====== DATA EXCERPTS ======

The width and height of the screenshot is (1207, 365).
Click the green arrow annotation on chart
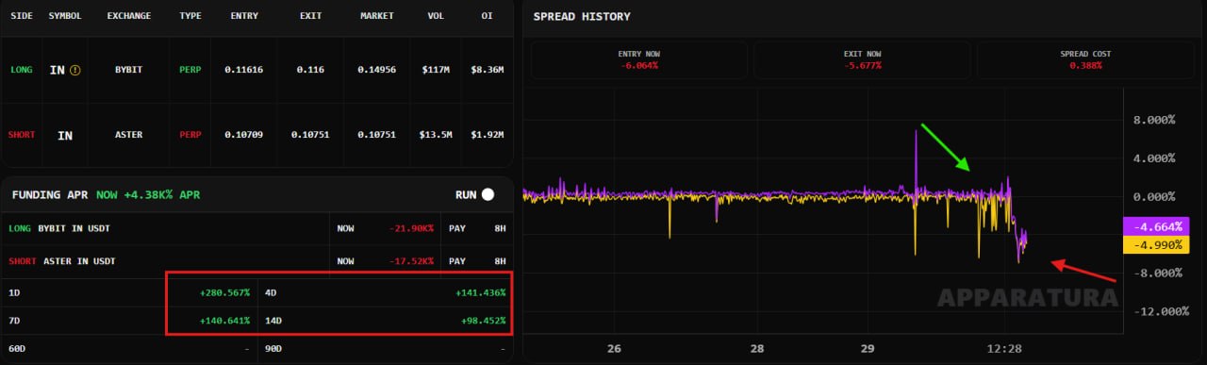point(946,146)
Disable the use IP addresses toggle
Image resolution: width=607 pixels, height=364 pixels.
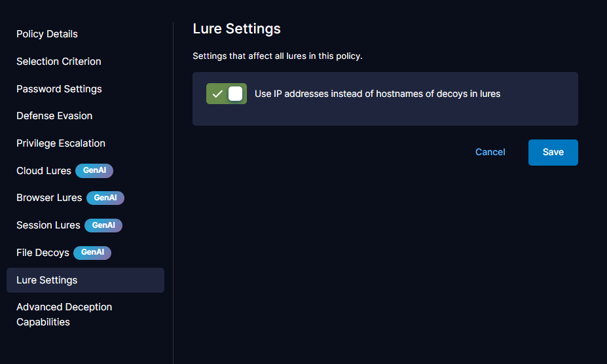(227, 94)
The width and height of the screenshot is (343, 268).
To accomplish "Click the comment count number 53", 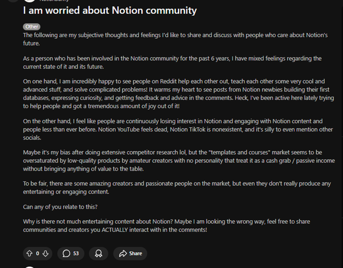I will coord(76,253).
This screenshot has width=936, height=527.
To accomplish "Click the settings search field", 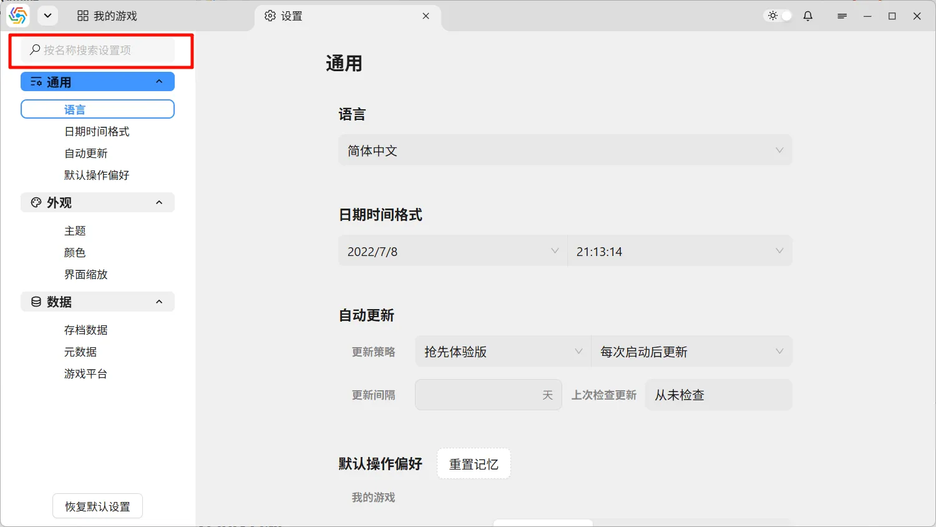I will [100, 50].
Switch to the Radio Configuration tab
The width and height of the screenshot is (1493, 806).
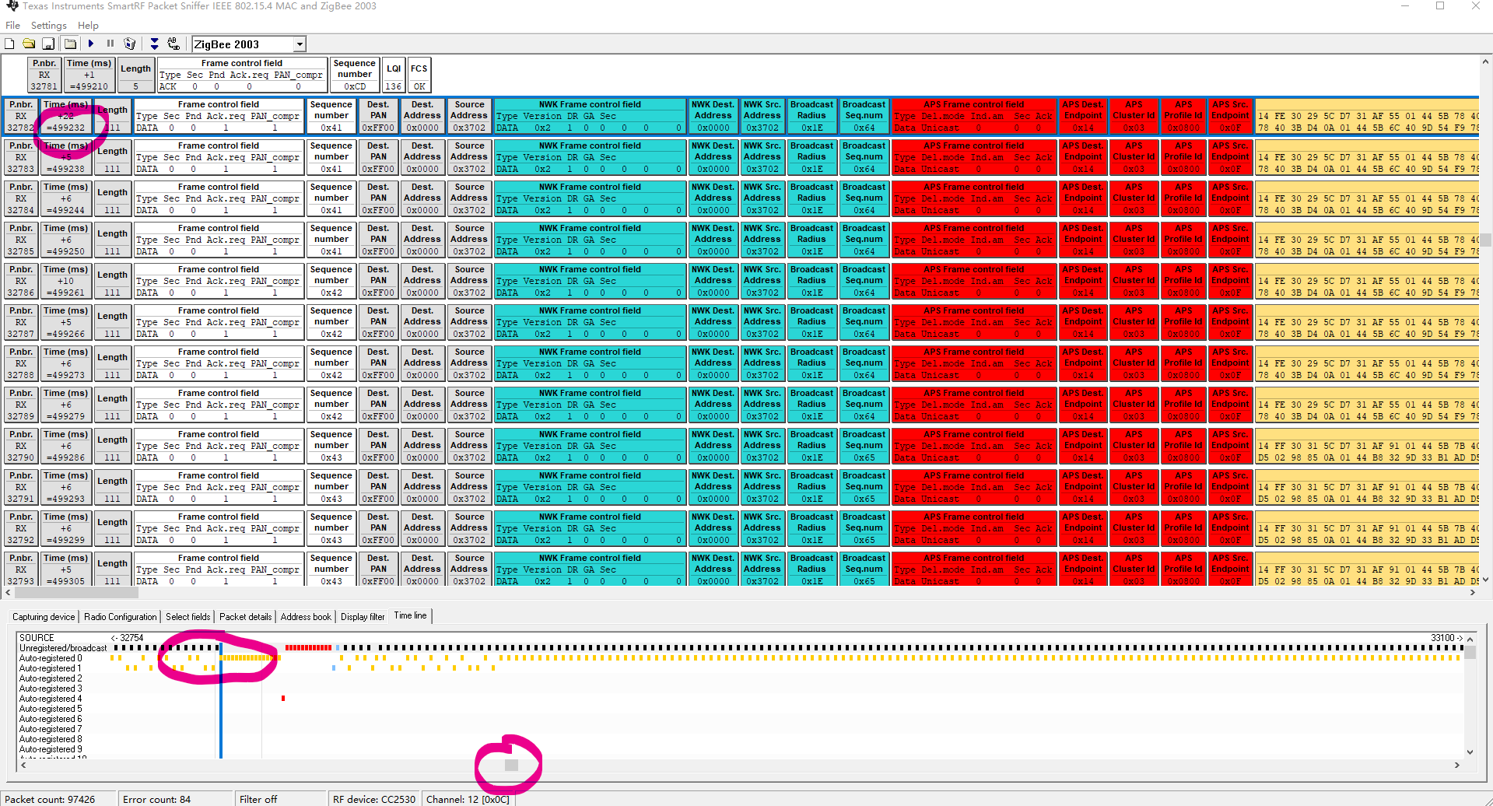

======

WORK REQUIRED:
Every line above that contains the word "screenshot" should be reported.

TASK SOLUTION:
The width and height of the screenshot is (1207, 365).
The width and height of the screenshot is (343, 268).
This screenshot has width=936, height=527.
The width and height of the screenshot is (1493, 806).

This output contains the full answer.